A quick guide to Architectural Governance

Some hands-on or delivery focussed architects may see governance as a barrier to demonstrating value through rapid delivery. I find in these situations that educating the architect on the purpose and benefits of architectural governance will help gain their support and acceptance of the process and lead to more successful outcomes.

I wanted to take this opportunity to outline my thoughts on the purpose, benefits and potential structure of robust architectural governance processes.

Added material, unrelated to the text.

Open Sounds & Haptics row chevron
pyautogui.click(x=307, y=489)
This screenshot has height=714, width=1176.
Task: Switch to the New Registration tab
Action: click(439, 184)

The purpose of architectural governance.

The purpose of architectural governance is to ensure that technology and change is introduced to a business in a way that appropriate and sustainable. It should meet the needs of the business, align to an organisation’s strategies, principles and guidelines while fulfilling any non-functional requirements and adhering to agreed technical and documentations quality standards. This can be difficult to achieve as an organisation increases in size and complexity but can be embedded within the organisation through the introduction of an Architectural Governance Framework.

Architectural Governance framework

Solutions Surgery

A Solutions Surgery is an opportunity for a new idea to be informally assessed by architects, cybersecurity and operational support staff. It supports the introduction of innovation and ideas from anywhere in an organisation and allows technology professionals to ‘kick the tyres’ of an idea, providing insight into its feasibility within the context of the organisation’s IT Strategy (including Architectural Principles & Technology Codes of Practice), operational support structure and cybersecurity risk appetite.

Design Review

A Design Review can be a formal or informal session where a group of technical peers review a design and provide feedback and guidance on the clarity and technical quality of the design. The outcome of this review should be a ‘high quality’ design document that it is technically feasible within the context of the organisation, contains the necessary level of detail to be understood by any suitably qualified individual and is highly likely to be approved by the Design Authority.

Some organisations may use the Design Review as an opportunity to ensure design documentation meets pre-defined writing and naming standards, ensuring consistency of documentation and terminology regardless of the author.

Design Authority

A Design Authority is the formal governance gateway for any Design Activity. Comprising of senior architecture and technology leaders within an organisation, its purpose is to provide assurance that any ‘design’ brought to the Design Authority meets the organisation’s agreed strategy and architectural principles. If there are any deviations from strategy or technical debt as the result of design, the Design Authority should ensure that there is a plan in place to address it within acceptable timescales.

Post Build Review

The purpose of a Post Build Review is to assess the ‘as-built’ architecture against the approved design including initial requirements and anticipated benefits. This can result in the production of an ‘as-built’ design, benefits realisation assessment or requirements traceability matrix.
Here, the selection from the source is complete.